For a well-merged dataset, we should expect that the cells are grouped by the cell types rather than the batch/data sources. One way to check for this is via a PCA plot. The following code creates a PCA plot coloured by cell types and another coloured by batches. Pay special attention to the Hepatoblast cells (green in the left panel) since it is the only cell type that exists in both batches. Do you think the raw data is well-merged?

set.seed(1234)
tsne_logcounts = sce_combine %>% 
  scater::runTSNE(exprs_values = "logcounts")

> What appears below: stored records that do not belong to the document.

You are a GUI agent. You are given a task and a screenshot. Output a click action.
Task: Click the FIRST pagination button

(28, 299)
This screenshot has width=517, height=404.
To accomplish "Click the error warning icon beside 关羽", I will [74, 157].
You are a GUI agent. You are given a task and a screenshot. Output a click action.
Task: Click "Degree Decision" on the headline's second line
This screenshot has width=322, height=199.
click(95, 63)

tsne_logcounts_cellTypes = 
  tsne_logcounts %>% 
  plotTSNE(colour_by = "cellTypes") +
  scale_fill_brewer(palette = "Set1")


tsne_logcounts_batch = 
  tsne_logcounts %>% 
  plotTSNE(colour_by = "batch") +
  scale_fill_brewer(palette = "Dark2")

ggpubr::ggarrange(tsne_logcounts_cellTypes, 
                  tsne_logcounts_batch, ncol = 2, nrow = 1)

4 1. Supervised scMerge

We will begin running scMerge with a simple example.

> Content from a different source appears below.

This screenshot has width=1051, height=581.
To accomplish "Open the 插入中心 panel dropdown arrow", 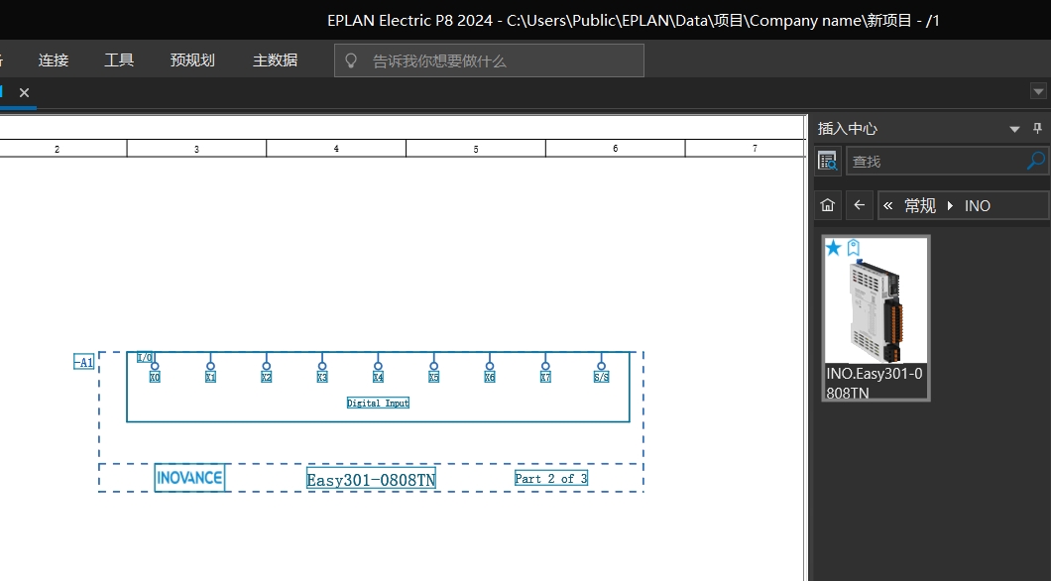I will click(1014, 129).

Remember that one of our evaluation metric is to bring the Hepatoblast cells from these two batches to be closer to each other. The way that scMerge achieves this is to consider cells that are similar to each other to be pseudo-replicates of each other. In our example, that means we should consider Hepatoblast cells from the Su dataset to be pseudo-replicates of the Hepatoblast cells in the Yang dataset. Once this is established, we can consider the noise that exists between these two groups of Hepatoblast cells to be the noise that we should remove from the data. This noise is estimated from the Stably Expressed Genes (SEGs), which is a list of genes that we have found to be highly expressed and stable across multiple datasets. Ultimately, we remove this noise component from the data and arrive at a merged dataset.

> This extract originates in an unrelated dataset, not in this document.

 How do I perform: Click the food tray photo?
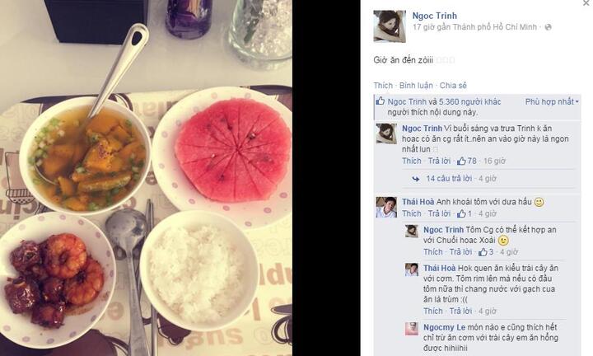pyautogui.click(x=146, y=178)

Other inputs of the scMerge function include

  • sce_combine: is a SingleCellExperiment object containing a column batch in its colData
  • ctl: An index of stably expressed genes
  • cell_type: Cell type information
  • replicate_prop: What is the proportion of cells to be used for finding pseudo-replicates
  • assay_name: The name of the merged data when stored in the output SingleCellExperiment
  • verbose: whether intermediate messages should be printed out
data("segList_ensemblGeneID", package = "scMerge")

scMerge_supervised = scMerge(
  sce_combine = sce_combine,
  ctl = which(rownames(sce_combine) %in% segList_ensemblGeneID$mouse$mouse_scSEG),
  cell_type = sce_combine$cellTypes,
  replicate_prop = 1,
  assay_name = "scMerge_supervised",
  verbose = TRUE)
## Step 1: Computation will run in serial
## Performing supervised scMerge with: 
##  1. Cell type information 
##  2. No cell type indices 
##  3. No mutual nearest neighbour clustering 
## Dimension of the replicates mapping matrix: 
## [1] 837   7
## Step 2: Performing RUV normalisation. This will take minutes to hours.
## scMerge complete!

The output of the scMerge function is a SingleCellExperiment object with one extra assay, scMerge_supervised. And we can check the PCA visualisation to see if the merge is sensible.

scMerge_supervised
## class: SingleCellExperiment 
## dim: 23801 837 
## metadata(5): ruvK ruvK_optimal scRep_res timeReplicates timeRuv
## assays(3): counts logcounts scMerge_supervised
## rownames(23801): ENSMUSG00000104017 ENSMUSG00000102331 ...
##   ERCC-00158 ERCC-00164
## rowData names(0):
## colnames(837): E11.5_C07 E11.5_C44 ... E17.5E_4_16 E17.5E_4_16.1
## colData names(3): cellTypes stage batch
## reducedDimNames(0):
## spikeNames(0):
## altExpNames(0):
set.seed(1234)

tsne_scMerge_supervised = scMerge_supervised %>% 
  scater::runTSNE(exprs_values = "scMerge_supervised")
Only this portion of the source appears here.